As a result, you may end up with a dish that has too much spice, perhaps one that is more sour than it should be, too sweet, too dry or watery, but fingers crossed, it will never end up being bad enough of a meal to avoid trying it altogether. What I’m trying to say is that the core Véro is still very much the same (values, beliefs), but that by struggling to follow a recipe to the letter, I am far less inclined to deliver consistent dishes. It doesn’t always end up being such a bad thing though. Tweaking things can translate in nice surprises, generate some excitement around the table. However other times, it may also be better to soak the burnt pot and start all over again.

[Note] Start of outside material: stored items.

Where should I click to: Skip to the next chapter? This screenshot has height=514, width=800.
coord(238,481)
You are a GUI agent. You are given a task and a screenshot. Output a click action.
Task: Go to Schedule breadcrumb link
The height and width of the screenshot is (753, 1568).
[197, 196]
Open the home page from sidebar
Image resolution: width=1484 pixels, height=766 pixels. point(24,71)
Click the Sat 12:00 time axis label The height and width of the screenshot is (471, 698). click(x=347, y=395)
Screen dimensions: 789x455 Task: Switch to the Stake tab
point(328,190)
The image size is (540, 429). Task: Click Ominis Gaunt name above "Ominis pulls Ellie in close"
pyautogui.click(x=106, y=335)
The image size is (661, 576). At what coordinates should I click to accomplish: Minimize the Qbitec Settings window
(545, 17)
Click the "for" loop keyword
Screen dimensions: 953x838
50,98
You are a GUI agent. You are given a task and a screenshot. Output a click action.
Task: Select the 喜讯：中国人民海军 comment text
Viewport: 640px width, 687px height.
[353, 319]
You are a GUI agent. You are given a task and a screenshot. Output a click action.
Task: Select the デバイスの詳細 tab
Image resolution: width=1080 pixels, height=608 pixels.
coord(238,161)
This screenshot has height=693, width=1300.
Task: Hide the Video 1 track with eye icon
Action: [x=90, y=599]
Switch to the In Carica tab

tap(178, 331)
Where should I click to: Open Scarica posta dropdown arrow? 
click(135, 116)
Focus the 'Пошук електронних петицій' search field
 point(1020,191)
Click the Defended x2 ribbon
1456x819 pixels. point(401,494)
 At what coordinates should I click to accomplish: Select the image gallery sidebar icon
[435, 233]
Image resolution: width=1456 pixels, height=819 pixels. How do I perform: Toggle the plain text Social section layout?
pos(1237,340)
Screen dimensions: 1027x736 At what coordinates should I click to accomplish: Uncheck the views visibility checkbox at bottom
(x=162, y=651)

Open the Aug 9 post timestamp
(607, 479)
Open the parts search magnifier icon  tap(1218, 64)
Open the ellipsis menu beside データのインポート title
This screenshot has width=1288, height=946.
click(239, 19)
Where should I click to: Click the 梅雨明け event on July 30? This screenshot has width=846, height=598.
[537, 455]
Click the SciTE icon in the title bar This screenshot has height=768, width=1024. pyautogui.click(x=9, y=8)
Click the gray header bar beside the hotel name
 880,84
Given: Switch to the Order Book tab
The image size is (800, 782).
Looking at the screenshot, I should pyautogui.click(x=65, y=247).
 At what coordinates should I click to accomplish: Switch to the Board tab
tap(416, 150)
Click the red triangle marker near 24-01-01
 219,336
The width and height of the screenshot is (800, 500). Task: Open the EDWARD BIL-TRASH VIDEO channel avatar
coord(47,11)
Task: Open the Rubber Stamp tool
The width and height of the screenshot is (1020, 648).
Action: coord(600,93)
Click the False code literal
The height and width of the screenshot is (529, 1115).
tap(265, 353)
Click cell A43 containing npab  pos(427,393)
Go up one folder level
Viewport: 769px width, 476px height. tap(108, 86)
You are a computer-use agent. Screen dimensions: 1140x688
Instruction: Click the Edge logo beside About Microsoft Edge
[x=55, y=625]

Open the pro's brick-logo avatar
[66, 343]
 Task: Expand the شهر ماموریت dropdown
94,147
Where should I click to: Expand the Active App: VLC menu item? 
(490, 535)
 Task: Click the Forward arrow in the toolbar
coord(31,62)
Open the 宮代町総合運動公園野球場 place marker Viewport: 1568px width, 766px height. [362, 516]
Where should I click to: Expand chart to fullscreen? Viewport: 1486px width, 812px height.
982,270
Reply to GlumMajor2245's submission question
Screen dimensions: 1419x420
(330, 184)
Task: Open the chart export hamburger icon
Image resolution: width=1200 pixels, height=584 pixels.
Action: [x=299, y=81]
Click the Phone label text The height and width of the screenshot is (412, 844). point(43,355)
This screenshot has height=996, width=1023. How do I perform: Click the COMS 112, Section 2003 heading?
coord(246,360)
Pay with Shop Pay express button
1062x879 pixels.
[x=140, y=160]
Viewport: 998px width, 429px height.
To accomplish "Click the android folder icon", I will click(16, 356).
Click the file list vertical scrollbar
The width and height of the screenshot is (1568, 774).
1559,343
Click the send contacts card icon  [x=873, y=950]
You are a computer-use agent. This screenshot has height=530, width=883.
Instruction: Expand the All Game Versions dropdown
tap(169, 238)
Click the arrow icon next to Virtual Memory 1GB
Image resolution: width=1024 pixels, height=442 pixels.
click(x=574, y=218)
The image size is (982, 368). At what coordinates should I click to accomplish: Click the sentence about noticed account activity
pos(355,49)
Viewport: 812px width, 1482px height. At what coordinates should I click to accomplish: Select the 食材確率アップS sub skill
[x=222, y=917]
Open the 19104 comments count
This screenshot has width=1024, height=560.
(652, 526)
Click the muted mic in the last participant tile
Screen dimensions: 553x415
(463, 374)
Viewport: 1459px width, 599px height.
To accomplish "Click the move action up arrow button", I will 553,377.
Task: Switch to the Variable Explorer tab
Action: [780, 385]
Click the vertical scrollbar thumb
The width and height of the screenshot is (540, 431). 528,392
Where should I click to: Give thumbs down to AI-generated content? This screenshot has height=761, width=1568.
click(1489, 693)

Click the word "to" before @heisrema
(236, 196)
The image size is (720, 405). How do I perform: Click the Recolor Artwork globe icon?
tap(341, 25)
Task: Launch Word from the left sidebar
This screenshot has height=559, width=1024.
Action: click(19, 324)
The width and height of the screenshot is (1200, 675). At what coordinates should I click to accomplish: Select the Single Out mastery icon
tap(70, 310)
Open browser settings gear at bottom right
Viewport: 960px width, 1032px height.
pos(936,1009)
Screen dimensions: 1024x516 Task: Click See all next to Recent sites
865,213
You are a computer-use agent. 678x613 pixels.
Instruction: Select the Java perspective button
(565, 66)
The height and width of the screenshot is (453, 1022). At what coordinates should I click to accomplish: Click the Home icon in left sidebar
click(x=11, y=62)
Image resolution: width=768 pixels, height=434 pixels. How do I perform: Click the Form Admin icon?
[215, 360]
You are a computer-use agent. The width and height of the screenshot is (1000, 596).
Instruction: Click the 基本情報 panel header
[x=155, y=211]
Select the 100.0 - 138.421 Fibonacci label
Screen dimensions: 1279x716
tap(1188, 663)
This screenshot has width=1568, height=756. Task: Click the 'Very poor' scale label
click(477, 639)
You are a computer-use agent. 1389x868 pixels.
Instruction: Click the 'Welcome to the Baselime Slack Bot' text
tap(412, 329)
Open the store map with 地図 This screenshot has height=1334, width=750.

The impact of badly executed recipes

I accept that “I” first and foremost have a role to play in maintaining friendships since “e” and brain injury. I have to be honest enough to admit that I sometimes use quite a sharp knife to prep my food. Perhaps my new acquired bluntness and absence of a filter has resulted in cutting me off from a few friends. No one likes an angry cook, heck, I’m not sure that I like that cook myself when she storms through the kitchen. In my defense, the grumpy cook can often be explained by a variety of factors. When I walk into the kitchen and can’t find or remember where I put that special pan that I like, when I read a recipe and the words are all jumbled up, when I have forgotten to put the timer on and burn my dish, well I can get pretty confused, scared and even angry. Instead of leaving my emotions to gently simmer, they can quickly boil over unfortunately. I am very aware that I need to be better at keeping an eye on what’s cooking on the stove. Therefore, in spite of my additional challenges, I do my best to accept my part of responsibility in the friendship. I’m still experimenting with how my new recipe is put together which implies that I’ll make mistakes, but hopefully learn and grow from them.

Single serve meals

I don’t know about you but as much as we sometimes whine about having to prep and cook dinner for the whole family, I think that we always put way more time and care in cooking a nice family meal compared to putting together a single serve meal. Isolation is a feeling that is often felt by brain injury survivors. Sometimes isolation is self-inflicted in order for the brain to cope or recharge, other times, due to a fragile brain, we simply can’t join in and therefore have to decline an invitation. Sadly, we may also end up getting left off the invitation list...further feeding that feeling of isolation. So here we are, left to cook single serve meals. We then tend to be less adventurous and healthy with our food choices further impacting our overall health. For those who manage to maintain healthy eating habits, there is still a huge impact linked to eating by yourself. The lack of company, having no one to share a meal with and having no one to share the highlight/low light of your day with can soon take a toll on your mental well-being.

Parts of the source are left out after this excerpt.